*TEXT SEGMENT*:
• • •
Configure Okta federated authentication for Arctic Wolf web portals

You can configure Okta® as a Federated Identity Management (FIM) source for Arctic Wolf® web portals.

These resources are required:

  • Administrator permissions for the Arctic Wolf Unified Portal.

    You must be a primary or secondary contact. If you require this level of access, submit your request to a primary or secondary contact in your organization.

These actions are required:

  • Allowlist all necessary IP addresses. To see the IP addresses that you must allowlist, sign in to the Arctic Wolf Unified Portal, click Resources > Allowlist Requirements, and then view the IP addresses in the section for your product.

Configure the application integration

  1. Sign in to the Okta Admin Console.
  2. In the navigation menu, click Applications > Applications.
  3. Click Create App Integration.
  4. In the Create a new app integration dialog, configure these settings:
    • Sign-in method — Select OIDC - OpenID Connect.
    • Application type — Select Web Application.
  5. Click Next.
• • •
*TASK ITEM*:
Reproduce the full text on configuring Okta federated authentication for Arctic Wolf web portals, word for word.

Stored items
• • •
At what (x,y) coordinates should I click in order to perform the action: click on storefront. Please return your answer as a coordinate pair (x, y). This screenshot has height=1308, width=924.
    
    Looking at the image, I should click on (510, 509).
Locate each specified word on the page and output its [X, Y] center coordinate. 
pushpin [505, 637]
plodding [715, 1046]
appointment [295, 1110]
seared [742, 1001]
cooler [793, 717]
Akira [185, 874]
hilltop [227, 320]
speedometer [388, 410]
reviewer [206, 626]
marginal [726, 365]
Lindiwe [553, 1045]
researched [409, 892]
• • •
*WRITTEN RESPONSE*:
Configure Okta federated authentication for Arctic Wolf web portals

You can configure Okta® as a Federated Identity Management (FIM) source for Arctic Wolf® web portals.

These resources are required:

  • Administrator permissions for the Arctic Wolf Unified Portal.

    You must be a primary or secondary contact. If you require this level of access, submit your request to a primary or secondary contact in your organization.

These actions are required:

  • Allowlist all necessary IP addresses. To see the IP addresses that you must allowlist, sign in to the Arctic Wolf Unified Portal, click Resources > Allowlist Requirements, and then view the IP addresses in the section for your product.

Configure the application integration

  1. Sign in to the Okta Admin Console.
  2. In the navigation menu, click Applications > Applications.
  3. Click Create App Integration.
  4. In the Create a new app integration dialog, configure these settings:
    • Sign-in method — Select OIDC - OpenID Connect.
    • Application type — Select Web Application.
  5. Click Next.